::: Excerpted passage

You can choose either approach for your model. Now that our text is vectorised, we can feed it to our machine learning model!


###Step 6: Partitioning the data for Train and Test Sets


In [0]:
## tensor to numpy array ##
X = s.numpy()   

## Test set ##
test = X[31962:,:]
train = X[:31962,:]

# extracting labels of the training set #
target = data['label'][data['label'].isnull()==False].values

###Step 6: Building the Model and Defining Custom Evaluator (for F1 Score)


In [0]:
#Defining custom F1 evaluator for XGBoost
def custom_eval(preds, dtrain):
    labels = dtrain.get_label().astype(np.int)
    preds = (preds >= 0.3).astype(np.int)
    return [('f1_score', f1_score(labels, preds))]

**Building XGBoost Model**

In [0]:
import xgboost as xgb
from sklearn.model_selection import train_test_split
from sklearn.metrics import f1_score

### Splitting training set ###
x_train, x_valid, y_train, y_valid = train_test_split(train, target,  
                                                      random_state=42, 
                                                          test_size=0.3)

### XGBoost compatible data ###
dtrain = xgb.DMatrix(x_train,y_train)         
dvalid = xgb.DMatrix(x_valid, label = y_valid)

### defining parameters ###
params = {
          'colsample': 0.9,
          'colsample_bytree': 0.5,
          'eta': 0.1,
          'max_depth': 8,
          'min_child_weight': 6,
          'objective': 'binary:logistic',
          'subsample': 0.9
          }

### Training the model ###
xgb_model = xgb.train(
                      params,
                      dtrain,
                      feval= custom_eval,
                      num_boost_round= 1000,
                      maximize=True,
                      evals=[(dvalid, "Validation")],
                      early_stopping_rounds=30
                      )

###Step 7: Time for predictions!

In [0]:

### Reformatting test set for XGB ###
dtest = xgb.DMatrix(test)

### Predicting ###
predict = xgb_model.predict(dtest) # predicting

I uploaded the predictions to the practice problem page with 0.2 as probability threshold:

Word Embedding	F1- Score	
Glove	0.53	
flair-forward -fast	0.45	
flair-backward-fast	0.48	
Stacked (flair-forward-fast + flair-backward-fast)	0.54

::::::
::: Information shown

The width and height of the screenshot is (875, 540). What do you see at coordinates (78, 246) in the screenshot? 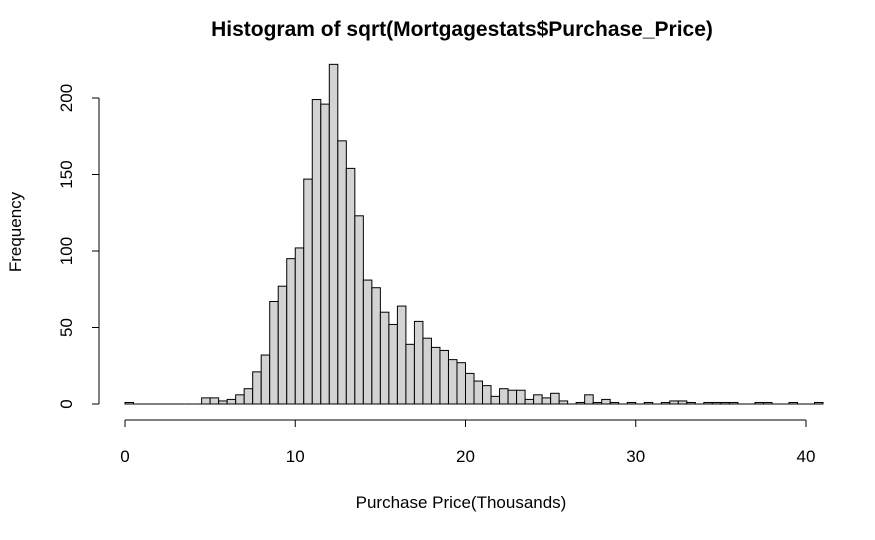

::::::

*What you will do*: Retype the XGBoost tutorial excerpt above without alteration, everything from "###Step 6: Building" down to "(preds >= 0.3).astype(np.int)".

*Answer to this problem*:
###Step 6: Building the Model and Defining Custom Evaluator (for F1 Score)


In [0]:
#Defining custom F1 evaluator for XGBoost
def custom_eval(preds, dtrain):
    labels = dtrain.get_label().astype(np.int)
    preds = (preds >= 0.3).astype(np.int)